## TEXT UNDER STUDY
....................
= Doalnara =

South Korean new religious movement that focuses on farms
The Doalnara Restoration Society is a global restoration movement with the aim of restoring the health of physical land, the physical body, and the mental health of fellow man. Established in South Korea in 1980 in accordance to the teachings of Teacher Suk Sun, Doalnara means 'Stone Country' referring to a society of people who follow Heaven’s Providence with unchanging heart and character as firm as stone.

There are 10 organic farms in Korea; and there are also Doalnara branches outside of Korea, in the United States, Japan, the Philippines, Kenya, Brazil, and more.

==Beliefs and practices==
Doalnara's principles are based on lessons by Teacher Suk Sun, whose teachings include:

- First: When you trace back to the origins and root of humanity, we all came from the same parents and are one family. This is not just a sentiment or theory.
- Second: All of humanity's countless troubles and problems originate from our hearts. Eliminating selfishness in the heart changes the earth into a world that can truly prosper.
- Third: The true happiness humanity seeks is fulfilled when our household becomes a “mini-heaven”. Not when we "go to" heaven.
....................
## Stored items from a collection
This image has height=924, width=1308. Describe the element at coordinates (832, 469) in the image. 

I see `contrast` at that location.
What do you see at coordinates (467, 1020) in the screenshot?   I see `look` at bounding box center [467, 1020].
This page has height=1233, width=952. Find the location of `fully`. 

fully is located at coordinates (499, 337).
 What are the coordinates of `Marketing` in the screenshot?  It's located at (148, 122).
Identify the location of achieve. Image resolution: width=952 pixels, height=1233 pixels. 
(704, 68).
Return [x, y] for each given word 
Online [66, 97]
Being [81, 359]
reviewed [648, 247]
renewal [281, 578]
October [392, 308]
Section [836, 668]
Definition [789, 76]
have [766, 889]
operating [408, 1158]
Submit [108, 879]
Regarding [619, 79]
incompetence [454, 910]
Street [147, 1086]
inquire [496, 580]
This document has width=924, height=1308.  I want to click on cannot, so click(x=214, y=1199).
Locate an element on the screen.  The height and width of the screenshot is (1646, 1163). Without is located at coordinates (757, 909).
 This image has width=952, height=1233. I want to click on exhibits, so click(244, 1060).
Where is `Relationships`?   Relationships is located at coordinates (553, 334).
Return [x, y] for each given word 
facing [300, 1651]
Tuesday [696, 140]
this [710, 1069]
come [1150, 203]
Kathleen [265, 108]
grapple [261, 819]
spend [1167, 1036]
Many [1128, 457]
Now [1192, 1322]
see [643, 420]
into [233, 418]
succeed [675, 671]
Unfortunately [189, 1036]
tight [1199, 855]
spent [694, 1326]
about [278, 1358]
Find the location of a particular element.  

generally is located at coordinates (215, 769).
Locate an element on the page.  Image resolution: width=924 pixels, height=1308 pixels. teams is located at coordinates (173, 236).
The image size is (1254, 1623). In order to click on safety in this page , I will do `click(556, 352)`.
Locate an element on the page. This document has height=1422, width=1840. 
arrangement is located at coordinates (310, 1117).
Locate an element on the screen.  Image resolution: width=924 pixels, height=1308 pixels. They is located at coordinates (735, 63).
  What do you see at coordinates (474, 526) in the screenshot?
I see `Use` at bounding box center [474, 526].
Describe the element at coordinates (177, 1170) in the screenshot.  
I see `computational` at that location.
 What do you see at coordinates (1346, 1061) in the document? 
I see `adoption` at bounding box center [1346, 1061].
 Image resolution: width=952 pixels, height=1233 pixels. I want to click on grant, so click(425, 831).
....................
## REQUIRED WORK
A – According to the text on Doalnara, what does the name Doalnara mean?
B – Reproduce word for word the part of the text on Doalnara that opens with the words containing "There are 10" and closes with "Brazil, and more.".
C – Write the next part of the text on Doalnara, picking up after its last sentence.
The items are not needed for this work.

## ANSWERS FOR THIS EXERCISE
A – Stone Country

B –
There are 10 organic farms in Korea; and there are also Doalnara branches outside of Korea, in the United States, Japan, the Philippines, Kenya, Brazil, and more.

C –
Instead of using titles such as president, chairman, bishop, or any traditional titles, family titles are used such as brother, sister, mother, father, aunt, and uncle. When a title is necessary in taking responsibilities for specific activities, along with an accepted title, the person would be addressed as the family member who is in the position to humbly serve others with brotherly love.

Doalnara communities do not have or support the use of alcohol, tobacco, violence, verbal and physical abuse, agricultural chemicals, chemical additives, and the like. Doalnara members observe the Sabbath, from Friday evening to Saturday evening in accordance to the Ten Commandments which says to "Remember the Sabbath Day, to keep it holy."

===Farm operations===
All Doalnara locations throughout the world adhere to agricultural practices that value the soil and seek to understand nature instead of using conventional agricultural practices. Instead of using chemical fertilizers, pesticides, and/or herbicides, Doalnara only uses organic farming methods with environmental restoration as its highest priority. As a result, all products grown by Doalnara are free from toxic agricultural chemicals.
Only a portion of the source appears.